When non-linear patterns (either hump-shaped or U-shaped) were detected, we divided the gradient into sections that could be adequately fitted by linear models. Specifically, we subdivided the overall gradient into two subgradients: 600–1200 m and 900–2000 m, because peaks for hump-shaped patterns or minimums for U-shaped patterns were at around 1000 m. The two subgradients overlapped at elevations 900–1200 m. This choice is justified by the following rationale. First, relevés at 900–1200 m consisted of three forest sites that are representative of the forest vegetation that occurred around this elevation. In the scatterplots, they clustered very closely and assigning some of them to one subgradient and the remaining to the other would be arbitrary. Second, this choice relays on biological grounds. The 900–1200 m range falls in the vegetation belt dominated by beech forests in Central Italy [72]. These forests represent a hinge between the more thermophilous vegetation of lower elevations and the open vegetation of higher elevations.
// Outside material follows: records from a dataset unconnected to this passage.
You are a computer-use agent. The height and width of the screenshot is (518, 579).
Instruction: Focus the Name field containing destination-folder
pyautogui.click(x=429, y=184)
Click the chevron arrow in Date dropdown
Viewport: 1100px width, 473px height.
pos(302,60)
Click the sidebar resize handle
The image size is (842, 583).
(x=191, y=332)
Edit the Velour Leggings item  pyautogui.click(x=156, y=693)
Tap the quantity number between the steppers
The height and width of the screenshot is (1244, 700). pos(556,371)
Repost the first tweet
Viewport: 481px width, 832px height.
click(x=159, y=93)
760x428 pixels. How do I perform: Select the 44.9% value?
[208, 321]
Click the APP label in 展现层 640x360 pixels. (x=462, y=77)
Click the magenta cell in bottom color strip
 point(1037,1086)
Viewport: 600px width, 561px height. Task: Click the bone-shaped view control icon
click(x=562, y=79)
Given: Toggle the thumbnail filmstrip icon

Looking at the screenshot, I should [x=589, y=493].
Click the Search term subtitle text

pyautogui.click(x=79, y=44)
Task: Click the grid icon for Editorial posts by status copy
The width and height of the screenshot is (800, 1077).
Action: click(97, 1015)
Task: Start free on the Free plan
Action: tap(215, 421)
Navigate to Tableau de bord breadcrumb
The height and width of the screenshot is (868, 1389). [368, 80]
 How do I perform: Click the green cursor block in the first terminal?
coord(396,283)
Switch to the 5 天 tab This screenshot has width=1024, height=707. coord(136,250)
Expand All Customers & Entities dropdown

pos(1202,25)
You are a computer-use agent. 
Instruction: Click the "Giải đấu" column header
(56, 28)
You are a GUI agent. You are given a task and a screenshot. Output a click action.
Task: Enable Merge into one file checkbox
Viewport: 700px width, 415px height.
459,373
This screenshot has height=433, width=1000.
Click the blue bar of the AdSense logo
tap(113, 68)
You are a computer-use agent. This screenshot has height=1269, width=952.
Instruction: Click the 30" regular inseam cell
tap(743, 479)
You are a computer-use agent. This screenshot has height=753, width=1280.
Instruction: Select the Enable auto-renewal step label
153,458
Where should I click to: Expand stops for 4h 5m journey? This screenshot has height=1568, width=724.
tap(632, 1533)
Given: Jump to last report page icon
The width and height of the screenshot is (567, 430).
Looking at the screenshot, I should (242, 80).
To summarize, we used: (1) CWM regressions to model variation in community EIVs along gradients; (2) fourth-corner analyses to evaluate the significance of correlations; and (3) multi-level modelling to determine which species preferences are selected along environmental gradients. All calculations were performed in R [99], adapting the code prepared by Daniel Laughlin for community trait analysis [100]. Specifically, we used the function functcomp of the R package FD [101] to calculate CWM values. Community matrices were previously standardized using the function decostand, with the method ‘total’ in the R package vegan [102]; the function lm (of stats package, which is part of R) was used for linear regression; the function fourthcorner of the R package ade4 [103] was used for the fourth-corner analyses; and the functions glmer of the R package lme4 [104] and anova (of stats package) were used for the multi-level analyses. Traits (i.e., EIVs) and elevation values were scaled prior to fit GLMMs models. We first fitted a model without interaction and then fitted a second model with interaction between EIVs and elevation. The allFit function of the R package lme4 was used to investigate the best optimizer for each model. The function anova was used to test if models with and without interaction were different (i.e., to see if adding interaction significantly improved the model). The function r2 of the R package performance [105] was used to compute conditional and marginal R2 values of mixed models. To fit the GLMM environment-only models, the following model was used: Binomial Presence/Absence ~ Environment + (Environment|Species) + (1|Site), with the option control = glmerControl (optimizer = “…”). To fit the GLMM trait × environment model, the following model was used: Binomial Presence/Absence ~ Trait × Environment + (Environment|Species) + (1|Site), with the option control = glmerControl (optimizer = “…”). The optimizing function “bobyqa” was used as optimizer for most of the models, but for some models we used the functions “Nelder_Mead”, “nloptwrap” or “nmkbw” to obtain convergence. For further details, the reader can inspect the code of Daniel Laughlin [100].
3. Results
We obtained very similar results including or excluding the arboreal stratum. Thus, in the following section we only report the results with trees. Results without trees are given in Figures S1–S6. Full numerical details of the results obtained for both datasets are given in Tables S6–S17.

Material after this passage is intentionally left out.